• [EXERCISE GOAL]:
Below is a set of entries. Reproduce exactly the lines from the one containing "Image resolution: width=905" through the end, both included.

*** Opening of RECORDS FOR THE EXERCISE ***

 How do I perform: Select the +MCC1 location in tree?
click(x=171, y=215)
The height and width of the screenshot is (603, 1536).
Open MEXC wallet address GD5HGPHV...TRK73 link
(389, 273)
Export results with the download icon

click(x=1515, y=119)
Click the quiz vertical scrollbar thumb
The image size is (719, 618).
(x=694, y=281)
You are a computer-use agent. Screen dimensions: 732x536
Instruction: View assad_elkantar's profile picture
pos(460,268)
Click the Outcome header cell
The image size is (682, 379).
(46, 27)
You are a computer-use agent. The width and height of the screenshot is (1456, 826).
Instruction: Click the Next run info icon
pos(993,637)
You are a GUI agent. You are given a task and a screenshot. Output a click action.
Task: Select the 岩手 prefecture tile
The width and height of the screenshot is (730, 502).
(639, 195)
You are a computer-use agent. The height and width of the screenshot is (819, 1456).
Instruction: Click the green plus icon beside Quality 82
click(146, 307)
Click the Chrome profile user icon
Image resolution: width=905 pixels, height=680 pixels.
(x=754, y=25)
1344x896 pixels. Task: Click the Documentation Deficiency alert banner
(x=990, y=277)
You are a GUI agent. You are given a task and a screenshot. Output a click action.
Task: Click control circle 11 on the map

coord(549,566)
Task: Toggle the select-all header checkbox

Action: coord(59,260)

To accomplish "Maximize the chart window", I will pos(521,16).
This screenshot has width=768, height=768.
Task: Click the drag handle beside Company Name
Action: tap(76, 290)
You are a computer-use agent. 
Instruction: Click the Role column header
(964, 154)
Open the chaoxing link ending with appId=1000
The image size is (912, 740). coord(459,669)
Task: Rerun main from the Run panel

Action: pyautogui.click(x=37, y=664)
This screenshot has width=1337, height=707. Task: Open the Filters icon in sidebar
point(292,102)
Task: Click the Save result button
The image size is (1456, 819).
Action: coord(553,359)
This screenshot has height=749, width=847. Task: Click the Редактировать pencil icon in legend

*** Close of RECORDS FOR THE EXERCISE ***

• [ANSWER FOR THE TASK]:
Image resolution: width=905 pixels, height=680 pixels.
(x=754, y=25)
1344x896 pixels. Task: Click the Documentation Deficiency alert banner
(x=990, y=277)
You are a GUI agent. You are given a task and a screenshot. Output a click action.
Task: Click control circle 11 on the map

coord(549,566)
Task: Toggle the select-all header checkbox

Action: coord(59,260)

To accomplish "Maximize the chart window", I will pos(521,16).
This screenshot has width=768, height=768.
Task: Click the drag handle beside Company Name
Action: tap(76, 290)
You are a computer-use agent. 
Instruction: Click the Role column header
(964, 154)
Open the chaoxing link ending with appId=1000
The image size is (912, 740). coord(459,669)
Task: Rerun main from the Run panel

Action: pyautogui.click(x=37, y=664)
This screenshot has width=1337, height=707. Task: Open the Filters icon in sidebar
point(292,102)
Task: Click the Save result button
The image size is (1456, 819).
Action: coord(553,359)
This screenshot has height=749, width=847. Task: Click the Редактировать pencil icon in legend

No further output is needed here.